I think a good approximation would be to compute the center of mass using weighted cartesian coordinates and projecting the result onto the sphere (supposing the origin of coordinates is (0, 0, 0)^T).
Let be (p[0], p[1], ... p[n-1]) the n points of the polygon. The approximative (cartesian) centroid can be computed by:
c = 1 / w * (sum of w[i] * p[i])
whereas w is the sum of all weights and whereas p[i] is a polygon point and w[i] is a weight for that point, e.g.
w[i] = |p[i] - p[(i - 1 + n) % n]| / 2 + |p[i] - p[(i + 1) % n]| / 2
whereas |x| is the length of a vector x.
I.e. a point is weighted with half the length to the previous and half the length to the next polygon point.
This centroid c can now projected onto the sphere by:
c' = r * c / |c|
whereas r is the radius of the sphere.
To consider orientation of polygon (ccw, cw) the result may be
c' = - r * c / |c|.
Sorry I (as a newly registered user) had to write a new post instead of just voting/commenting on the above answer by Don Hatch. Don's answer, I think, is the best and most elegant. It is mathematically rigorous in computing the center of mass (first moment of mass) in a simple way when applying to the spherical polygon.
Kobe John's answer is a good approximation but only satisfactory for smaller areas. I also noticed a few glitches in the code. Firstly, the reference point should be projected to the spherical surface to compute the actual spherical area. Secondly, function points_are_equivalent() might need to be refined to avoid divided-by-zero.

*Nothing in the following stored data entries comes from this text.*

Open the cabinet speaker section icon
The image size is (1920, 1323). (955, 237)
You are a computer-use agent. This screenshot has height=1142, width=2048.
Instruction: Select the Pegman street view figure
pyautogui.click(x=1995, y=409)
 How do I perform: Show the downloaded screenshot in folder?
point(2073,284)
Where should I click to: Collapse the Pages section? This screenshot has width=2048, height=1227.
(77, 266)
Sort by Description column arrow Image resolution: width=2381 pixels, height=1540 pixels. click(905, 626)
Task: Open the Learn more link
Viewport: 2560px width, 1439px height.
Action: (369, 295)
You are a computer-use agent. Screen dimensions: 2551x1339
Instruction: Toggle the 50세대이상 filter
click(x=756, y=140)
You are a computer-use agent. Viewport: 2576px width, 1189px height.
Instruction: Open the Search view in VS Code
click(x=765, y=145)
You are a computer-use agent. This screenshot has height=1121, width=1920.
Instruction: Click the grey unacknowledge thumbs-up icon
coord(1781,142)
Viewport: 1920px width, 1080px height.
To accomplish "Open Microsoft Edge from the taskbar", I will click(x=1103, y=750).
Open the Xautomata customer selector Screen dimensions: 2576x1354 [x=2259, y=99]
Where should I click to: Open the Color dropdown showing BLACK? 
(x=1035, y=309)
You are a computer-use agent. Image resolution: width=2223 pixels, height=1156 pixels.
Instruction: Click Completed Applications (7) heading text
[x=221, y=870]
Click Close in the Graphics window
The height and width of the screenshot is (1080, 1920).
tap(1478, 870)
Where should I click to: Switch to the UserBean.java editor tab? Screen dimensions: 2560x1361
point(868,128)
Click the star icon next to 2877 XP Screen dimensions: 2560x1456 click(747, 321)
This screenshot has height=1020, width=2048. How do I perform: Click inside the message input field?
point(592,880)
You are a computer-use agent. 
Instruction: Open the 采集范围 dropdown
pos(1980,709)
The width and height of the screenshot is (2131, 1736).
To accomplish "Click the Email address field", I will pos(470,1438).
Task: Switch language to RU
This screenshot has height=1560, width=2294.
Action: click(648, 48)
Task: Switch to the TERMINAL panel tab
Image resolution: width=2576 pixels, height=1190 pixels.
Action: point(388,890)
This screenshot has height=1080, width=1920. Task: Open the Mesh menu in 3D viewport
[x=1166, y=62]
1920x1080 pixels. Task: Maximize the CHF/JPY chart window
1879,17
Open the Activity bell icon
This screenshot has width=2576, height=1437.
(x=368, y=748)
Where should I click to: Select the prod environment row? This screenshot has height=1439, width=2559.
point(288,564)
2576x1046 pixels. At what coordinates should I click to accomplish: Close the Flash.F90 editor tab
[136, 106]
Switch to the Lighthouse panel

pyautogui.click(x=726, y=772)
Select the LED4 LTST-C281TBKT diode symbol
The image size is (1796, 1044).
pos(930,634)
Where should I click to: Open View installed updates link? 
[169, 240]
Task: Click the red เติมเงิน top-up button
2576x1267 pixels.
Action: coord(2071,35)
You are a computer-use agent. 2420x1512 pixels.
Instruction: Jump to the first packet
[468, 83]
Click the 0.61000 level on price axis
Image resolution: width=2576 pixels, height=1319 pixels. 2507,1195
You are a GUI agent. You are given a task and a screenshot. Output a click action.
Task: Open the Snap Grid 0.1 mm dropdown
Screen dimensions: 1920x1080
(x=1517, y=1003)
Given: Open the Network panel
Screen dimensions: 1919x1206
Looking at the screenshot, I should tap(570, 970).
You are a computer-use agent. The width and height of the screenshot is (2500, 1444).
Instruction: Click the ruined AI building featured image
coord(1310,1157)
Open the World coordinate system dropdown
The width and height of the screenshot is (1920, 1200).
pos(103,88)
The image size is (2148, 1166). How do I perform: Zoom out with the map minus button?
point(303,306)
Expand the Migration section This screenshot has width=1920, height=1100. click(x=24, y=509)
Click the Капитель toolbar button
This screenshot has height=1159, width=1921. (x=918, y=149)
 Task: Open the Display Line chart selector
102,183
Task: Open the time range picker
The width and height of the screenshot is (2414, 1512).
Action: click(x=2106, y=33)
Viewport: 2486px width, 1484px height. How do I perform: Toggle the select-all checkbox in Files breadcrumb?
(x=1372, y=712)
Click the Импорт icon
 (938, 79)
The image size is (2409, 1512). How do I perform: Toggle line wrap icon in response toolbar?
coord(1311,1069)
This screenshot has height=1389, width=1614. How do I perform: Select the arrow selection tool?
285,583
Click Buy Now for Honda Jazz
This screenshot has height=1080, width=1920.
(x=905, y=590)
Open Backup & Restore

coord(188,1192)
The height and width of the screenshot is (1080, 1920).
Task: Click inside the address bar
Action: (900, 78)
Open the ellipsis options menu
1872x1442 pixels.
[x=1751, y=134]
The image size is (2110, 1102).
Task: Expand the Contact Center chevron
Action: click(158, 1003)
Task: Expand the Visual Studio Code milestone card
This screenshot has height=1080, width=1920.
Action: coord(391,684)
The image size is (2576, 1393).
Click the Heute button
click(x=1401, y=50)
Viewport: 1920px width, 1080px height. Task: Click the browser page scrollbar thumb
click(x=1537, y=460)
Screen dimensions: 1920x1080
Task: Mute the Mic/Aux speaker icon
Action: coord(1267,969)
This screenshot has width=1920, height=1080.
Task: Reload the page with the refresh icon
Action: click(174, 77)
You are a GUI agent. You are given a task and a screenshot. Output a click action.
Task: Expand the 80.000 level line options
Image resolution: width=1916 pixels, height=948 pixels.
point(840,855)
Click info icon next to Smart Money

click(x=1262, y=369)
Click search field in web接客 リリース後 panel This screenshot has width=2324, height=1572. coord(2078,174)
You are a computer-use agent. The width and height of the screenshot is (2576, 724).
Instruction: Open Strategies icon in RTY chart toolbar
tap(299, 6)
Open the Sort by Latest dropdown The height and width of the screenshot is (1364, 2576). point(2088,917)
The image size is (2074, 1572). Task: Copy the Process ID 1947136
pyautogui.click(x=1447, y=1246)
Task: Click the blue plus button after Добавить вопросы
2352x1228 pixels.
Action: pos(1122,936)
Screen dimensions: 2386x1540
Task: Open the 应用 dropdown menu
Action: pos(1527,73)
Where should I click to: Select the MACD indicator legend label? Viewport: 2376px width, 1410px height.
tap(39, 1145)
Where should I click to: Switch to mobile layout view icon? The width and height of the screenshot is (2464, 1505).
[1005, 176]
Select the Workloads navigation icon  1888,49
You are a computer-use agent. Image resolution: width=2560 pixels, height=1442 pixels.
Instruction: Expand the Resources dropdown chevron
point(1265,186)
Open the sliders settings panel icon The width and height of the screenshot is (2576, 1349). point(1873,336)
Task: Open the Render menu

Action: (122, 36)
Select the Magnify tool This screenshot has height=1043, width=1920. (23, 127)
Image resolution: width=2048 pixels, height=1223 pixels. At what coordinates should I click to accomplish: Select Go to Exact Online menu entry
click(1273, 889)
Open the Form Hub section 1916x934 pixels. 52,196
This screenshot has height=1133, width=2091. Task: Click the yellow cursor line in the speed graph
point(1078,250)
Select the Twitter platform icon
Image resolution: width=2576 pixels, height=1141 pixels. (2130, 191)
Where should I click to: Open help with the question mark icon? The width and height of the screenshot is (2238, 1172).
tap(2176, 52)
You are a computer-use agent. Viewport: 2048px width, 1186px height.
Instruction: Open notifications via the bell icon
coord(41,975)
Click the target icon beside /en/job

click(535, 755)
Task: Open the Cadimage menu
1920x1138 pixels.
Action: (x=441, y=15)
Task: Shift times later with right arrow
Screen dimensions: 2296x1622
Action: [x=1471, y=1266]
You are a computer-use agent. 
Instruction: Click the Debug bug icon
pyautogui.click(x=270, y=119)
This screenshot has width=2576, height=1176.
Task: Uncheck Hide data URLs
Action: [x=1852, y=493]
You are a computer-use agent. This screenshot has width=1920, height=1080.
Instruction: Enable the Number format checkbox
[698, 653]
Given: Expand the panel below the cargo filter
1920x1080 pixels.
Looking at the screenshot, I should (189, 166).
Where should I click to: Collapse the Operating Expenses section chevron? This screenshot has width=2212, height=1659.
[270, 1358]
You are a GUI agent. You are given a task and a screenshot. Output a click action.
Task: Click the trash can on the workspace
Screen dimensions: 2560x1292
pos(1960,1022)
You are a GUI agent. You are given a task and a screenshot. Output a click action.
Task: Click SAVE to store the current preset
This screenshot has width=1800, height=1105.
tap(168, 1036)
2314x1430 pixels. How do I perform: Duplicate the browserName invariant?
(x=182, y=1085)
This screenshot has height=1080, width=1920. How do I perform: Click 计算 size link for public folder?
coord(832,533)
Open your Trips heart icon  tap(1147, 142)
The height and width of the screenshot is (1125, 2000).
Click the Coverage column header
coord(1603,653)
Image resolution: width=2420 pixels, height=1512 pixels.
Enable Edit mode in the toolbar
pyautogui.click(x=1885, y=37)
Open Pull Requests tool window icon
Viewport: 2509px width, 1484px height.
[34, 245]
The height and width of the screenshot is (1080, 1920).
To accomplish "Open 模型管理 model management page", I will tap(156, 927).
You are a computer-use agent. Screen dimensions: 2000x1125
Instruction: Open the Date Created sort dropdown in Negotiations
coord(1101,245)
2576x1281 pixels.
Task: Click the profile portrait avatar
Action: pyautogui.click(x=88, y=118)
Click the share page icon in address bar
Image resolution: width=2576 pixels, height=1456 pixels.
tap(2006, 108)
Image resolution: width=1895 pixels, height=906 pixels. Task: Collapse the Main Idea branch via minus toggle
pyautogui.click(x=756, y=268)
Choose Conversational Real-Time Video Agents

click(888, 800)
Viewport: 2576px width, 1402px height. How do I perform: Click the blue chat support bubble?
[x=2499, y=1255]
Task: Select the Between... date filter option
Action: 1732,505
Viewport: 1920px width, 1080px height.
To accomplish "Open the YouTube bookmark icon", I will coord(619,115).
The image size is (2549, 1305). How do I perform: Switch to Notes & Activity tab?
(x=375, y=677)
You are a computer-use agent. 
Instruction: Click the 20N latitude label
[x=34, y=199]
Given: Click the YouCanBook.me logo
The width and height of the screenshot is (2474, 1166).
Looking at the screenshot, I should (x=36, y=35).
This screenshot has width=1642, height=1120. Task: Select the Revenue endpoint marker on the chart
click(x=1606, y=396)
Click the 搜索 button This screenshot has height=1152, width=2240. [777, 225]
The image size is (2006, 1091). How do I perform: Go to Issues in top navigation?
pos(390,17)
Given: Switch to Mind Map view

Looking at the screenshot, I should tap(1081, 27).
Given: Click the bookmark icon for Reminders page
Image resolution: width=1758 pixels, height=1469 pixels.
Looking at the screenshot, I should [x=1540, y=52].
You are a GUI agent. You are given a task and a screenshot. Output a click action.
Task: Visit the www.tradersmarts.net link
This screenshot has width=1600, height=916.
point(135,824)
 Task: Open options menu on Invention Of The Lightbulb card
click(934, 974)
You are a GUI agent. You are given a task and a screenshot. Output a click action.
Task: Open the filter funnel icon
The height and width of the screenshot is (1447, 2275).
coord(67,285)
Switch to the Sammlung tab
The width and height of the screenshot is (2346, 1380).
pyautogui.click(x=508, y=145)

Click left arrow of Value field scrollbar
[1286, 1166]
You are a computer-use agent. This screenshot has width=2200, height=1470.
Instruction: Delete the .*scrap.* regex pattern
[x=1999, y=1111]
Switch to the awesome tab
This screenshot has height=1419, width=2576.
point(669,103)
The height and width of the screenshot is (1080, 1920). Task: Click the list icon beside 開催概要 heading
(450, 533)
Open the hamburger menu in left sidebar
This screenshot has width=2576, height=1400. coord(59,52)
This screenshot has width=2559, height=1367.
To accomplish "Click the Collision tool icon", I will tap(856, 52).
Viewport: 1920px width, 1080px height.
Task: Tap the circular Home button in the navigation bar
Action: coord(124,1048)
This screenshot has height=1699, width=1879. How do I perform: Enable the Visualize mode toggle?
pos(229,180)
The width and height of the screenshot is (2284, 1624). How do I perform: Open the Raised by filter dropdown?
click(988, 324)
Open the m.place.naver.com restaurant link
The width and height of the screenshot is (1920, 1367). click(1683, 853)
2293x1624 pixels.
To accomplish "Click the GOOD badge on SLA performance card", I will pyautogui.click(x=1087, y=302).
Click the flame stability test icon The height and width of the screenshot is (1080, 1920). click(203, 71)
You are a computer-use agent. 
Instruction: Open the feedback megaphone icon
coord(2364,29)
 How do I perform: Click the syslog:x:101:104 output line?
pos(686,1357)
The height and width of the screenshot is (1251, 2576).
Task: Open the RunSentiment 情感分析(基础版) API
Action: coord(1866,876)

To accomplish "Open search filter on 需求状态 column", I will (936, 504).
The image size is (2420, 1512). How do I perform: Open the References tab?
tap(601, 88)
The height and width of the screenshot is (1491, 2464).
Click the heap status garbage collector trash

The approximation error in Kobe's method lies in the calculation of the centroid of spherical triangles. The sub-centroid is NOT the center of mass of the spherical triangle but the planar one. This is not an issue if one is to determine that single triangle (sign may flip, see below). It is also not an issue if triangles are small (e.g. a dense triangulation of the polygon).
A few simple tests could illustrate the approximation error. For example if we use just four points:
10 -20
10 20
-10 20
-10 -20
The exact answer is (1,0,0) and both methods are good. But if you throw in a few more points along one edge (e.g. add {10,-15},{10,-10}... to the first edge), you'll see the results from Kobe's method start to shift. Further more, if you increase the longitude from [10,-10] to [100,-100], you'll see Kobe's result flips the direction. A possible improvement might be to add another level(s) for sub-centroid calculation (basically refine/reduce sizes of triangles).
For our application, the spherical area boundary is composed of multiple arcs and thus not polygon (i.e. the arc is not part of great circle). But this will just be a little more work to find the n-vector in the curve integration.
EDIT: Replacing the subcentroid calculation with the one given in Brock's paper should fix Kobe's method. But I did not try though.